実は、書いた後、どうもすっきりしないのです。
挽歌を書き続けるのは、節子のためでも私のためでもなく、私たちのためです。
ただ、この「私たちのため」と言うのがややこしい。
私と節子は、いまや切り離せない存在になっています。
私の半身は節子に持っていかれ、節子の半身が、私に残っている、という意味もありますが、それ以上に、私と節子の間にある「なにか」がとても大きくなってきているような気がするのです。
つまり、私と節子を取り巻くさまざまな「もの」や「こと」、そういうものすべてを含めて、今や「私たち」になってしまっているのです。
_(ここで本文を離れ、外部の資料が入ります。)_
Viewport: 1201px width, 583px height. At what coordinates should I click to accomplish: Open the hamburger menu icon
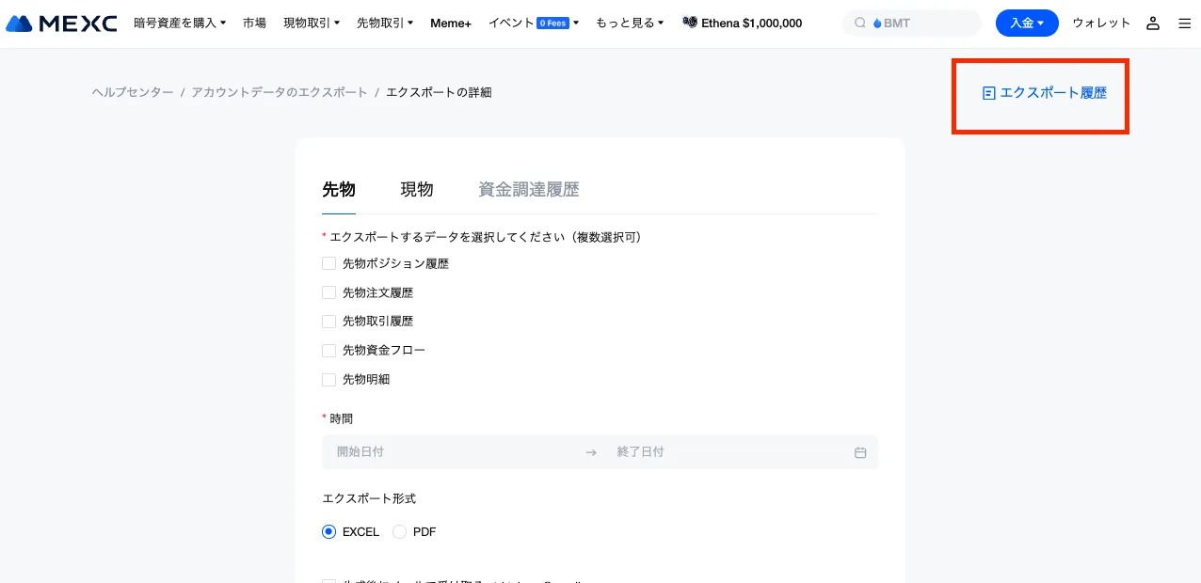pos(1184,24)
その「私たち」が、この挽歌を書かせているのかもしれません。
とまあ、そう考えていたのですが、
しかし、昨日、犬の散歩をしながら、
急に上原さんの言葉が気になりだしました。
「誰のために泣いているのか 亡くなった人のためか 自分のためか」
節子のための涙なのか、自分のための涙なのか。
節子が不憫で哀しいのか、自分が不憫で悲しいのか。
節子は幸せではなかったのか、なぜ節子が不憫だと思うのか。
不憫なのは取り残された自分ではないか。
いや、やはりどんなに辛くても残されたもののほうが幸せなのではないのか。
考えれば、考えるほど分からなくなってきます。
ですから、私と節子は一体なのだと考えれば解決するのですが、
それって「言い訳」ではないかと思い出したのです。
上原さんが到達したことに、ようやく気づいたのです。
泣くと楽になります。
心が癒されるのです。
だとしたら、やはり自分のための涙なのです。
節子のためではありません。
節子はきっと私の泣き顔などは求めていないでしょう。
だんだんそんな気になってきました。
このことは、私の周りの人たちがこれまで私に言っていたことです。
元気を出さないと奥さんが悲しむよ。
私には腹立たしい言葉でしたが、それが正解かもしれないのです。
ちょっと私にはやりきれないことなのですが。
この挽歌は、私自身のためなのかもしれません。
でもきっと、節子はそれを喜んでくれるかもしれません。
節子は、私の最高の理解者でしたから。